Fungi are neither plants nor animals but belong to their own kingdom. They are unable to produce their own food through the process of photosynthesis, as plants do; instead, they acquire nutrients from living or dead plants, animals, or other fungi, as animals do. In many larger fungi (lichens excepted) the only visible parts are the fruit bodies, which arise from a largely unseen network of threads called 'hyphae'. These hyphae permeate the fungus's food source, which may be soil, leaf litter, rotten wood, dung, and so on, depending on the species. With the exception of the earpick fungus Auriscalpium vulgare, all stipitate hydnoid fungi are ectomycorrhizal species; they form close symbiotic relationships with trees, and derive some of their nutrients from the tree's roots.

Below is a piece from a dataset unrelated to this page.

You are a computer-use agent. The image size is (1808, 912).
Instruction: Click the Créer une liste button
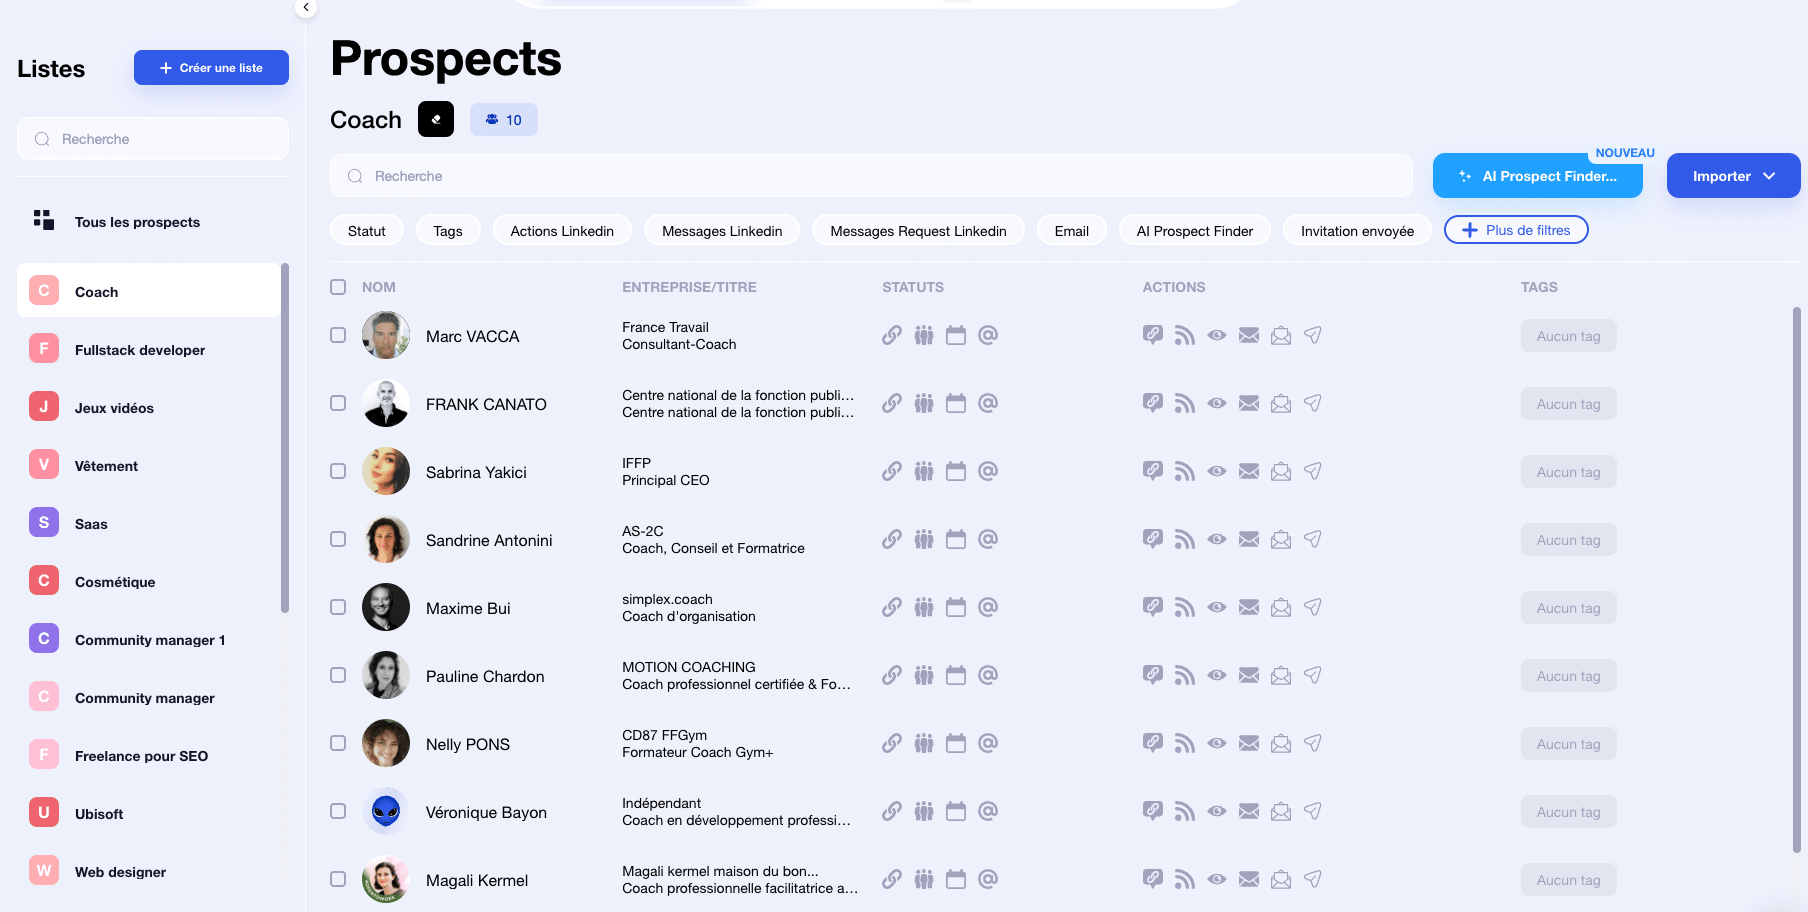tap(211, 68)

This aids them in obtaining nutrients on poor quality soil, and means that are always found in association with trees (1).
Hydnellum spongiosipes is associated with oak, sweet chestnut, and less frequently beech, alder, birch and hawthorn; this provides an easy, but not necessarily accurate way of distinguishing between this species and H. ferrugineum, which occurs mainly under pine (1).
The best time of year to look for the fruit bodies of Hydnellum species is September. Interestingly, all Hydnellum species show very low levels of invertebrate damage; it is possible that they may contain protective chemicals that may also protect them from grazing mammals (1).